Hierarchical On-Surface Synthesis of Deterministic Graphene Nanoribbon Heterojunctions
Christopher Bronner, Rebecca A. Durr, Daniel J. Rizzo, Yea-Lee Lee,, Tomas Marangoni, Alin Miksi Kalayjian, Henry Rodriguez, William Zhao, Steven, G. Louie, Felix R. Fischer, Michael F. Crommie

TL;DR
This paper introduces a hierarchical synthesis method for creating deterministic graphene nanoribbon heterojunctions with controlled single interfaces, advancing the precision of nanoscale electronic device fabrication.
Contribution
The authors develop a new hierarchical fabrication strategy that enables the selective growth of GNRs with a single heterojunction, overcoming randomness in monomer sequence control.
Findings
Hierarchical synthesis yields more single-junction GNR heterostructures.
Heterojunctions exhibit Type I band alignment confirmed by spectroscopy and DFT.
Method leverages differences in C-Br and C-I bond dissociation energies.
Abstract
Bottom-up graphene nanoribbon (GNR) heterojunctions are nanoscale strips of graphene whose electronic structure abruptly changes across a covalently bonded interface.

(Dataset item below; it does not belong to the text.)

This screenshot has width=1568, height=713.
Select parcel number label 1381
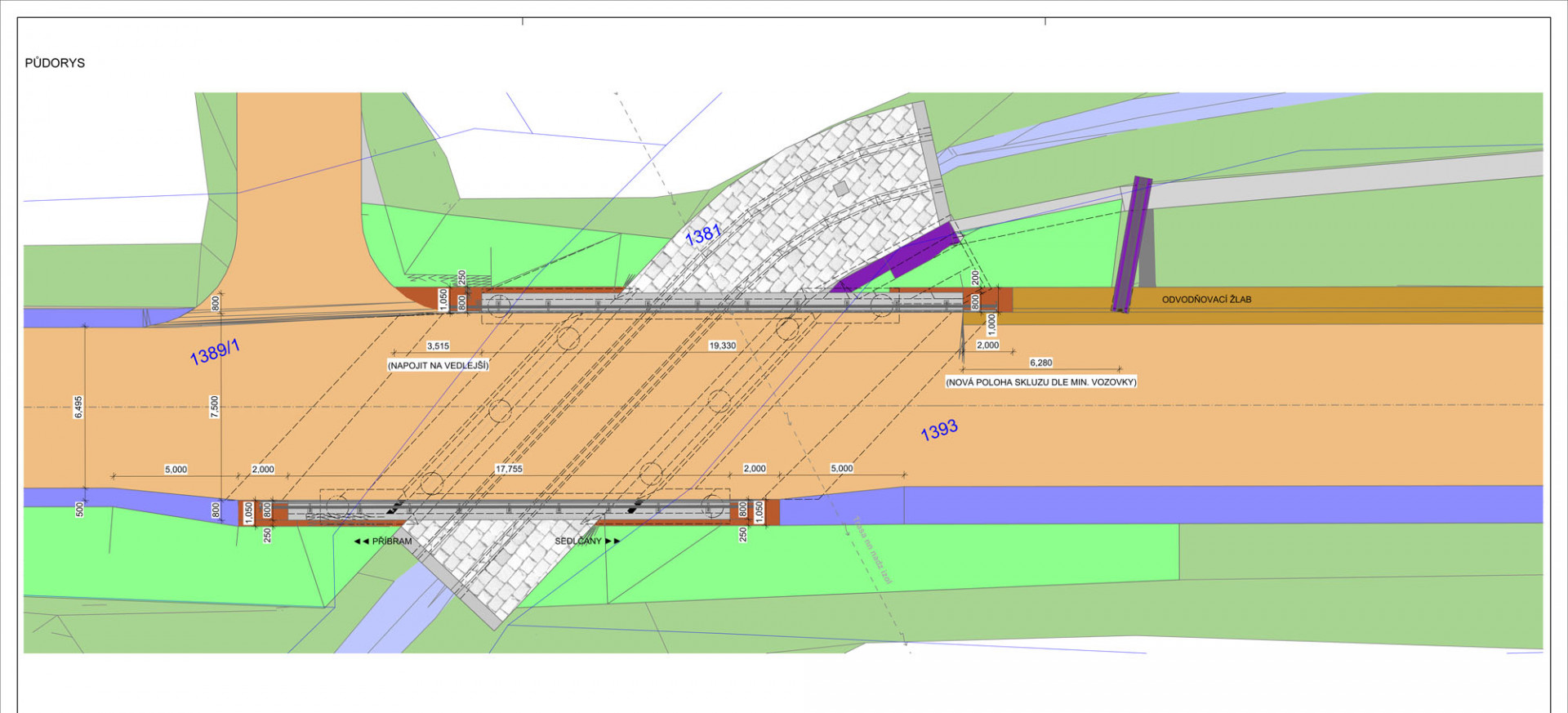pyautogui.click(x=703, y=234)
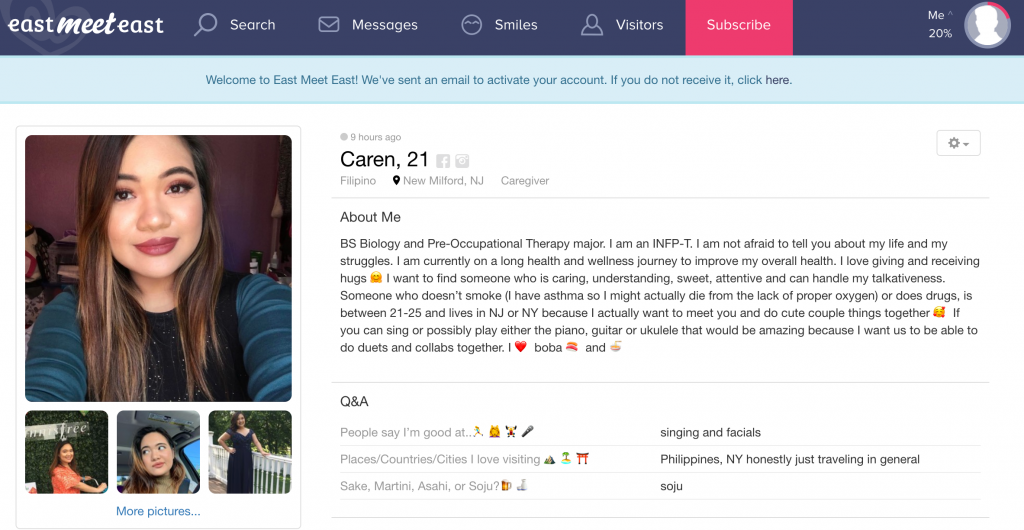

Their rational design offers opportunities for profound technological advancements enabled by their extraordinary structural and electronic properties. Thus far the most critical aspect of their synthesis, the control over sequence and position of heterojunctions along the length of a ribbon, has been plagued by randomness in monomer sequences emerging from step-growth copolymerization of distinct monomers. All bottom-up GNR heterojunction structures created so far have exhibited random sequences of heterojunctions and, while useful for fundamental scientific studies, are difficult to incorporate into functional nanodevices as a result. Here we describe a new hierarchical fabrication strategy that allows deterministic…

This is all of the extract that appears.